I am on the floor. I'm doing my best to shove my left shoulder under my left knee.
I'm propped up on my two hands and the toes from my right foot, which is about 42 miles away from me, in a runner's lunge.
I am told to simply balance my weight on my left arm and levitate my legs off the ground, like a giant pair of human scissors. No one has ever died doing this, claims our yoga instructor, Bob.
A couple of the girls closest to me - college students and perhaps gymnast bulimics by the look of them - are doing it. Easy, easy, easy. I imagine they are snickering at me, the chubby girl sweating in the corner in her T-shirt and running pants.
Almost every time I work out with Bob, I want to cry. Actually, I think Bob wants me to cry, too. I think he gets a sick pleasure out of it when people who are not good at yoga take his class.
I want to cry, not because I'm sad or even because I'm frustrated that I can't put my shoulder under my knee and balance my weight on my left arm. It's sheer exhaustion. Every muscle in my body is burning and shaking and Bob is relentlessly demanding more.

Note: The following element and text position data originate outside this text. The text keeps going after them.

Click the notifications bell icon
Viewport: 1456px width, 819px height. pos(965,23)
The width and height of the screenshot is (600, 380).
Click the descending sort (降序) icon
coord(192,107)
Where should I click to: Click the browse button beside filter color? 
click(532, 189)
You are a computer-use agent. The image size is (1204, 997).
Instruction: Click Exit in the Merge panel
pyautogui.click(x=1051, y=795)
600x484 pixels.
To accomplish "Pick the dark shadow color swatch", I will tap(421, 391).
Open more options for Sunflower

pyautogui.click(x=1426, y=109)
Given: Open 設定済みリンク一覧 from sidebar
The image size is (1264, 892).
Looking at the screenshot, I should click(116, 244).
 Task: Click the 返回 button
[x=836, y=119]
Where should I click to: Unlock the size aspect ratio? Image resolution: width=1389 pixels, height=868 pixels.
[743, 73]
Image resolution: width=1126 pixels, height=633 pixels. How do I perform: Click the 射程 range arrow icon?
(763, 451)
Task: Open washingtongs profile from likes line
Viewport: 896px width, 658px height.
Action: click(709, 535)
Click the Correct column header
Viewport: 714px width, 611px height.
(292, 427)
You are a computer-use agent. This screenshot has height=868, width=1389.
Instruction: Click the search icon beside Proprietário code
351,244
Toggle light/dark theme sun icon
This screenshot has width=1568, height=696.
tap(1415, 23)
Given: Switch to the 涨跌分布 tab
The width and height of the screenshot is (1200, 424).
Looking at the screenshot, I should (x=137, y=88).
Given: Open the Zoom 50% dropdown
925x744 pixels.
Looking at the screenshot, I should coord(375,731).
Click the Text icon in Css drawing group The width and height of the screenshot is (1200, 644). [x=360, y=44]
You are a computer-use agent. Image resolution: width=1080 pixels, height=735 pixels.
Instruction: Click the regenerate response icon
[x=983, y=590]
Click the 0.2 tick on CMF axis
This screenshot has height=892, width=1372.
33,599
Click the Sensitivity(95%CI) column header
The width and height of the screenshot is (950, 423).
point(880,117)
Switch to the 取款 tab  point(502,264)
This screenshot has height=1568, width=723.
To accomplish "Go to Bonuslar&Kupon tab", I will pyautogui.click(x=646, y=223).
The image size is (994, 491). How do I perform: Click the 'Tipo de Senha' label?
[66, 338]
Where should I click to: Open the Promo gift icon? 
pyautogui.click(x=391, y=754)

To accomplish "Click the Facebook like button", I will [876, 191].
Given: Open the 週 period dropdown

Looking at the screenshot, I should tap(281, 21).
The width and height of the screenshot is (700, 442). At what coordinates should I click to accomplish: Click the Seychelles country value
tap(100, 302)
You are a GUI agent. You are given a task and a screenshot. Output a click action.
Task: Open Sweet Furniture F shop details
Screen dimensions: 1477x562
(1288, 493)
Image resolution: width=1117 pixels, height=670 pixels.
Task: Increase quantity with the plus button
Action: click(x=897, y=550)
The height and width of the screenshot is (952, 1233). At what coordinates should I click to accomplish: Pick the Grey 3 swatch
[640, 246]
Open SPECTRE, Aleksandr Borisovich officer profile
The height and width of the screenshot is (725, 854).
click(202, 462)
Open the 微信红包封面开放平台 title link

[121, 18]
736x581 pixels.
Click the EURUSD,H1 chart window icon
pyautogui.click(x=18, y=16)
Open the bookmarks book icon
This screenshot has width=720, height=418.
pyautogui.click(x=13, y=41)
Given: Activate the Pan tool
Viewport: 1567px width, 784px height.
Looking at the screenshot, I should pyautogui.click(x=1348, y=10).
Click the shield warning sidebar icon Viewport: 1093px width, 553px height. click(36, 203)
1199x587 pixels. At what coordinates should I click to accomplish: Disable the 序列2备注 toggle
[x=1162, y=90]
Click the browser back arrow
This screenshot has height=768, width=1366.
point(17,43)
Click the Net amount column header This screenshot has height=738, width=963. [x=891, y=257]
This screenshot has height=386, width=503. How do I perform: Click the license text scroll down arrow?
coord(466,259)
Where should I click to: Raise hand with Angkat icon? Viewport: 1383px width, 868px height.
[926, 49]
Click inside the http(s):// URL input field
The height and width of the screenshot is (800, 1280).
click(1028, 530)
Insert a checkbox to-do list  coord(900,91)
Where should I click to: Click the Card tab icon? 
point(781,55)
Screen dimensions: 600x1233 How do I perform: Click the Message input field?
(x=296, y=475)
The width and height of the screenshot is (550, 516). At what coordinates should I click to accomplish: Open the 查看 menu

Child's pose is always an option, Bob reminds us (Me. He is talking strictly to me). I try to avoid child's pose because, in it, I am curled, childlike, on the floor, with my forehead pressed to my mat, and to me, it's like I'm saying, All right Bob, you prick, you win.
In truth, Bob is not a prick. He's just a hardcore yoga instructor who will kick the living shit out of you if you come to his class. He actually seems quite friendly and he has a good sense of humor. But he knows how to bring the hurt.